## Source extract
I know this firsthand from advocating for the end to street harassment and most of my feminist activist allies have experienced these extreme responses too. Ridiculously, even advocating for something as seemingly basic as "potty parity" for women, as feminist writer Soraya Chemaly did earlier this year, can result in public ridicule and sexism.
While some Americans like to deflect the severity of the treatment of women here by saying women's lots in life are so much worse elsewhere - and women's lives are bad in many regions of the world - our cultural norms can make it pretty bad for women here. Isn't it telling that advocating for women's rights can be dangerous?
The truth is, women are not as valued or respected as men in American culture, nor are our opinions, and this cultural norm directly contributes to our high rates and acceptance of violence against women. This connection became clear to me during a U.N.-organized conference in Istanbul on ending violence against women, held in early December and attended by representatives from 70 countries.
One meeting objective was to review our progress on ending violence against women since 1995 when 189 countries adopted the Beijing Declaration and Platform for Action - Violence against Women. While 135 laws on domestic violence and rape have passed since then, the rates of violence against women have not changed. For example, at least one in three women worldwide have faced forms of gender-based violence, and that figure is much higher in many countries.
In the United States, despite also having laws against various forms of violence, such as the Violence Against Women Act, our numbers are dismal too. Across their lifetime, 1 in 5 women will be raped. One in three women has experienced physical violence by an intimate partner. More than half of girls in grades 7-12 have experienced sexual harassment in schools and 65% of women have experienced it in public spaces, often starting as teenagers. One in four women ages 18-24 has faced online sexual harassment.
Given the statistics, it is not surprising that conference attendees were in agreement that laws are not enough. Executive Director of UN Women Phumzile Mlambo-Ngcuka as well as many other leaders there emphasized the need to focus on changing cultural norms and changing attitudes.
Notably, in a breakout session, Lara Fergus, the Director of Policy and Evaluation at Our Watch in Australia, said that the organization's recent five-year study on preventing violence against women found that attitudes held by both men and women that women are inferior directly contributes to an increase in violence against women.
That makes sense. If we want to end violence against women in the United States, we must end the treatment of women as inferior, including the devaluing of girls and women.

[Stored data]
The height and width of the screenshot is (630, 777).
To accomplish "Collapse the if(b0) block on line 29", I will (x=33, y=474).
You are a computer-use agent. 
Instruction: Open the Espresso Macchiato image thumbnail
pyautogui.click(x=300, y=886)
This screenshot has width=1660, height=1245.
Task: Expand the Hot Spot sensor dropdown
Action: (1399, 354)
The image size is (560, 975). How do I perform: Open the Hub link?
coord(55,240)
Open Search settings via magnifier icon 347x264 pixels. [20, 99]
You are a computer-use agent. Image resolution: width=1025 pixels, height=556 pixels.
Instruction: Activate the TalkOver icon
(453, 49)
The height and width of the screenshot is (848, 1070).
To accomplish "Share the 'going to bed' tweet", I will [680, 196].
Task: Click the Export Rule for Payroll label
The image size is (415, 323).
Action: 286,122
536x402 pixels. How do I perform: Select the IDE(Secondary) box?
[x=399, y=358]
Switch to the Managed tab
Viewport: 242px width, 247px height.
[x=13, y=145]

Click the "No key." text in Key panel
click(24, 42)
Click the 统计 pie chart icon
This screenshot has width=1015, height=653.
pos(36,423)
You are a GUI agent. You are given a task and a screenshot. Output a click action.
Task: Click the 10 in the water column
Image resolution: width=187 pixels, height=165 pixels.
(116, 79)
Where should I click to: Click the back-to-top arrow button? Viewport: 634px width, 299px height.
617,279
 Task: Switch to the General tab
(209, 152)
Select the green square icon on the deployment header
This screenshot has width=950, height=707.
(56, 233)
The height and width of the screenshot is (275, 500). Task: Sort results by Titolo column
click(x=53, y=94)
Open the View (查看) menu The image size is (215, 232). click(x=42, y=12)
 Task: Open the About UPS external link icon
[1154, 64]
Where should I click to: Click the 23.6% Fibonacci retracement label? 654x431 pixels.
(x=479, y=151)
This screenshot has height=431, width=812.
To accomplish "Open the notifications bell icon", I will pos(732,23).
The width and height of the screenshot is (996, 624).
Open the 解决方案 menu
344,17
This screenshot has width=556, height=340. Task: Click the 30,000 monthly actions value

## Check your understanding
1. Answer these from the article on violence against women:
(a) How many countries adopted the Beijing Declaration and Platform for Action in 1995?
(b) In which city was the U.N.-organized conference held?
(c) What percentage of women in the United States have experienced sexual harassment in public spaces?
2. Using the article on violence against women, please explain in one to three sentences why the conference attendees agreed that laws are not enough.
3. Carry on the article on violence against women from its final sentence.

## Answers in order
1.
(a) 189
(b) Istanbul
(c) 65%

2. Although 135 laws on domestic violence and rape have passed since 1995, rates of violence against women have not changed. In the United States, laws such as the Violence Against Women Act exist, yet the numbers remain dismal. Given those statistics, the attendees' agreement was not surprising.

3.
Sadly, this devaluing starts before birth. A 2011 Gallup Poll showed that twice as many Americans wanted sons over daughters. A new study shows that as more companies are offering paternal leave, there has been a 58 percent increase in fathers using their company's paternal leave policy if their child is a boy. If she was a girl, there was no increase at all in fathers taking time off.
Then women's time and work is valued less than men's, and that starts at a young age, too. Research shows that girls are paid less than boys for their housework and chores. In adulthood, overall on average, women make 79 cents for every dollar a man makes, with women of color making even less. Women face a pay gap in nearly every occupation and it's worse for mothers.
Women's opinions also are valued less and less sought after than men's. One of the ways this plays out is through the low number of women in leadership; few people are encouraging and mentoring women to be leaders. Congress is only 20% female. We've never had a female president. The number of women serving on corporate boards is so dismal that there are more men named John, Robert, William or James than there are women of any name. There is a significant lack of tenured female professors at universities, and a new study this month found that men with mustaches outnumber women as heads of medical departments in the 50 leading medical schools.
A key recommendation across the Istanbul conference was engaging more boys and men in this issue. That is true, we sorely need more boys and men speaking out and taking action. Too few are. We cannot end this without them. And most obviously, we need boys and men to not harass or use force and violence against others.
But the biggest takeaway I had from the global convening was an urgency to look at our cultural norms and see if and how they convey that boys and men are more valuable. Then we need to re-think any harmful cultural norms and change them. The reality is, we will make very little progress toward ending violence against women if we do not value and respect girls as much as we value and respect boys.